The historic picture makes a little more sense (though this is not something a 5yo would understand).
We call these things embeddings because you start with a very high dimensional space (image a space with one dimension per word type, where each word is a unit vector in the appropriate dimension) and then approximate distances between sentences / documents / n-grams in this space using a space with much smaller dimensionality. So we "embed" the high dimensional space in a manifold in the lower dimensional space.
It turns out though that these low dimensional representations satisfy all sorts of properties that we like which is why embeddings are so popular.
A word embedding transforms a word into a series of numbers, with the property that similar words (e.g. "dog" and "canine") produce similar numbers.
You can have embeddings for other things, such as pictures, where you would want the property that e.g. two pictures of dogs produce more similar numbers than a picture of a dog and a picture of a cat.
It is indeed a vector space. You don't really choose a basis, an ML tool like word2vec [1] does. And like most advanced applications of ML, exactly how it works is a mystery.
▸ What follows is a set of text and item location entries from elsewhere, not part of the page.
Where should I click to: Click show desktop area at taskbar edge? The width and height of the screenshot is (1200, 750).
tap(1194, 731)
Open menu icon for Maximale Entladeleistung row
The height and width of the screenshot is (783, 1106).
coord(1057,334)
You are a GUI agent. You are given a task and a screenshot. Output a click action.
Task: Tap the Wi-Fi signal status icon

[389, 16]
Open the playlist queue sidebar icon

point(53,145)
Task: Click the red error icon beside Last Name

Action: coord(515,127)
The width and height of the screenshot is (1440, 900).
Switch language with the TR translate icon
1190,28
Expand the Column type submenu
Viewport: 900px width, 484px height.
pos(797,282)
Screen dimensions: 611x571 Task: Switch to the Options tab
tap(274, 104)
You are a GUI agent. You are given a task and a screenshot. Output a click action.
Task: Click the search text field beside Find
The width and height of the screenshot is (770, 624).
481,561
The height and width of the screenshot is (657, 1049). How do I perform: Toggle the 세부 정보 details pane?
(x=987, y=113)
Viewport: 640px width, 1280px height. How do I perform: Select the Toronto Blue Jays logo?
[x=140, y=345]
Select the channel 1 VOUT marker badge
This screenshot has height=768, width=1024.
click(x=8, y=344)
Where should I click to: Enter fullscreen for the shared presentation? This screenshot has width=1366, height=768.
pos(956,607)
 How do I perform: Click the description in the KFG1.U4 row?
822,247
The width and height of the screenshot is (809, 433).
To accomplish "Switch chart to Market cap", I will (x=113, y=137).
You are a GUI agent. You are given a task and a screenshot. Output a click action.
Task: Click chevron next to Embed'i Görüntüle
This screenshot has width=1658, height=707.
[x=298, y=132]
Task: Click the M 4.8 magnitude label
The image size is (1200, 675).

> The reasons for successful word embedding learning in the word2vec framework are poorly understood. Goldberg and Levy point out that the word2vec objective function causes words that occur in similar contexts to have similar embeddings (as measured by cosine similarity) and note that this is in line with J. R. Firth's distributional hypothesis. However, they note that this explanation is "very hand-wavy" and argue that a more formal explanation would be preferable.